Finnish tribute band

Sapattivuosi is a Finnish Black Sabbath tribute band singing in Finnish. The band was initiated as a project by vocalist Hannu Paloniemi, drummer Simo Vehmas, and guitarist Janne Halmkrona (also of CMX). Sapattivuosi's first two albums covered songs from the Ozzy Osbourne era. When vocalist Paloniemi left the band, he was replaced by Marko Hietala, known from bands such as Nightwish, Tarot and Northern Kings.

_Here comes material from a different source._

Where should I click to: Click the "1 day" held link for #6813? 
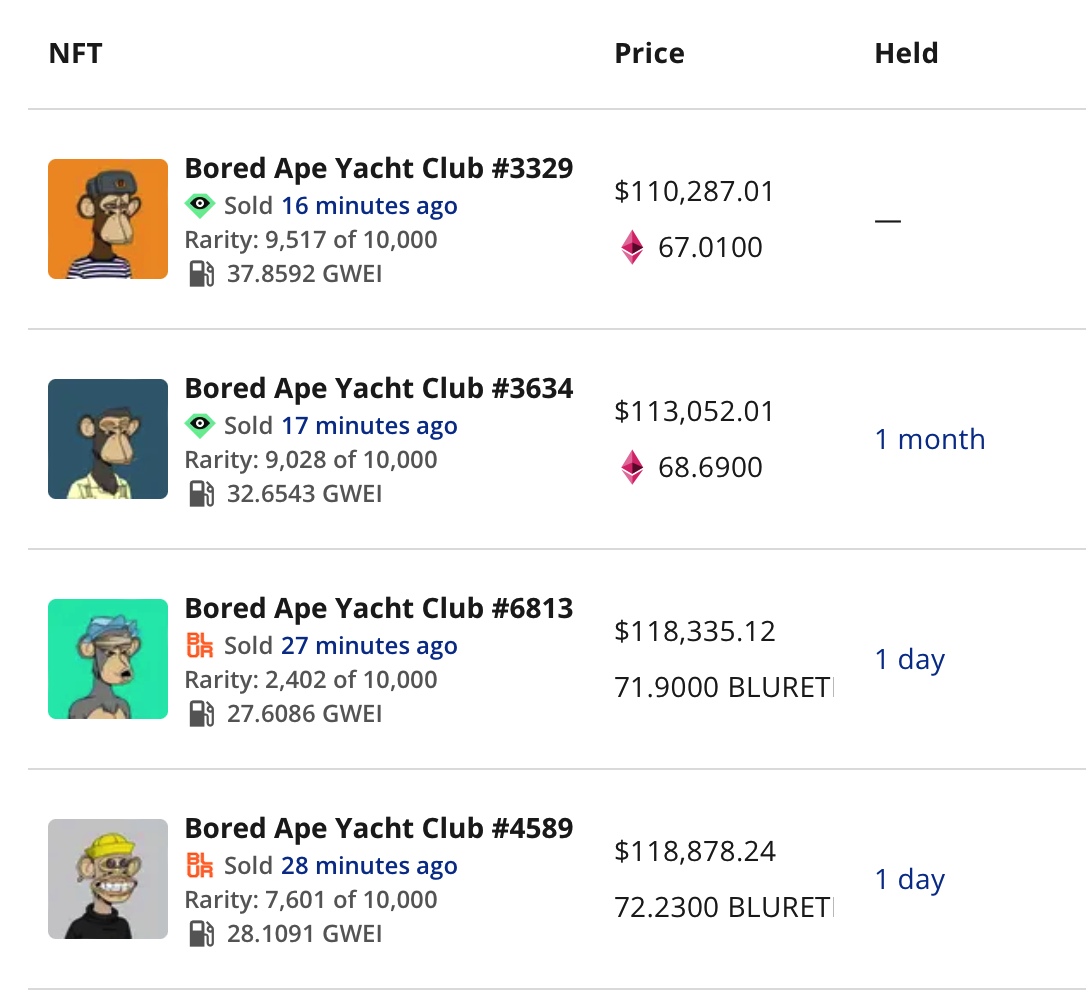pos(909,660)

Hietala first appeared with Sapattivuosi on their single Pelon lait (a cover of Neon Knights), which came out on 4 March 2009. The band's third full-length album, Ihmisen merkki, also covers songs from Black Sabbath's Ronnie James Dio era. It was released on 1 April 2009.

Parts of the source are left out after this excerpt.